As of today, I am switching my blog over to use Pelican, which is a static blog generating tool written in Python. What that means, is that I don't have to write blog entries in Wordpress. It means that my blog can be hosted anywhere, and it means that I have control over the whole machinery of creating my blog. It means that I can keep my blog under version control. (I'll probably set it up on BitBucket soon).
As a programmer, I like it because I can look under the hood and make it behave how I want it to behave. Even more, I like it because I can write my blog posts using reStructuredText (reST), which is the de facto standard for python documentation. I haven't spent as much time with it as I'd like, so any opportunity to increase my familiarity with reST is a good thing. Beyond that, I like using minimalist markup languages, like reST and Markdown. They make document sources readable (unlike HTML, for instance, which puts too much cognitive load on separating text from markup. Reading a document written in reST or Markdown is not too different from reading a plain text email. If you want a new paragraph, you just leave a blank line. If you want to emphasize something, you put *asterisks* around it. If you want to create a blockquote, you just indent it.

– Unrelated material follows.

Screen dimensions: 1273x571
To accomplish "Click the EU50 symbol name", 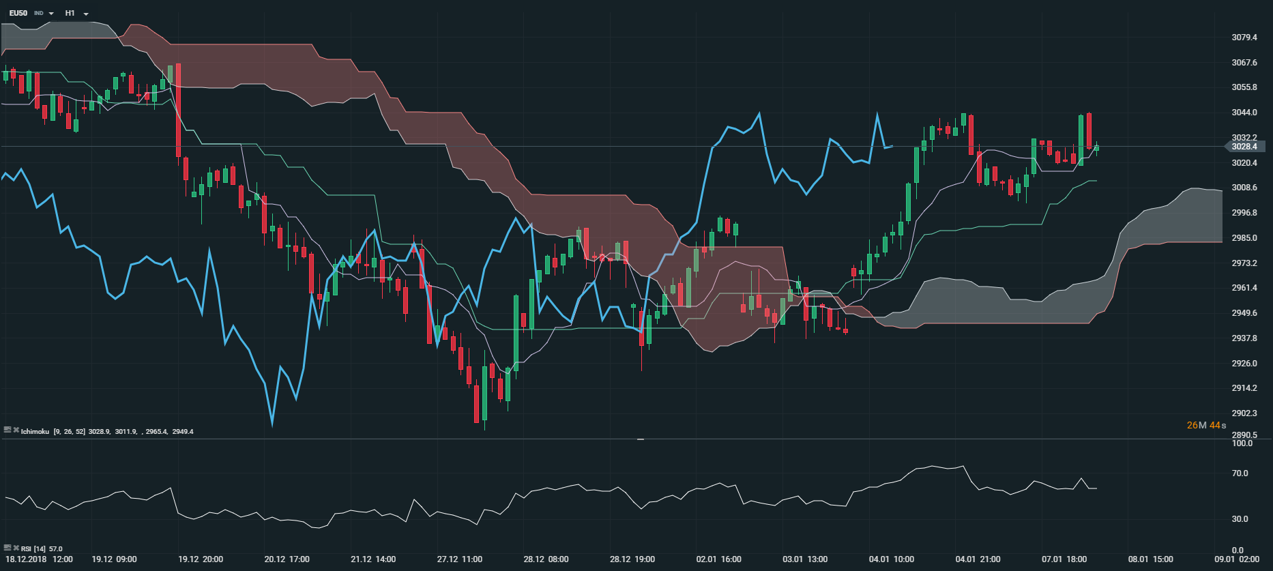I will point(18,13).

It also means that the markup mostly stays out of the way of the writing process, which brings me to the next thing I like about Pelican. It makes blog writing a less onerous task. If I want to write a post on my old blog, I have to log in to wordpress and enter all my text into their little form field, and if I want to manage anything, it all requires loading new pages, and having an internet connection. There's enough overhead that I sometimes feel like I have to have big to say before I get started. With Pelican, it's just a few files in a folder on my computer. I can sketch things out. I can copy in things that started life as emails. It's all fairly straightforward. It's text files. I like that.
The one thing I'm not sure yet is the publishing process. I suspect it'll just be one rsync command that I alias to something simple.
I'm looking forward to playing with this some more.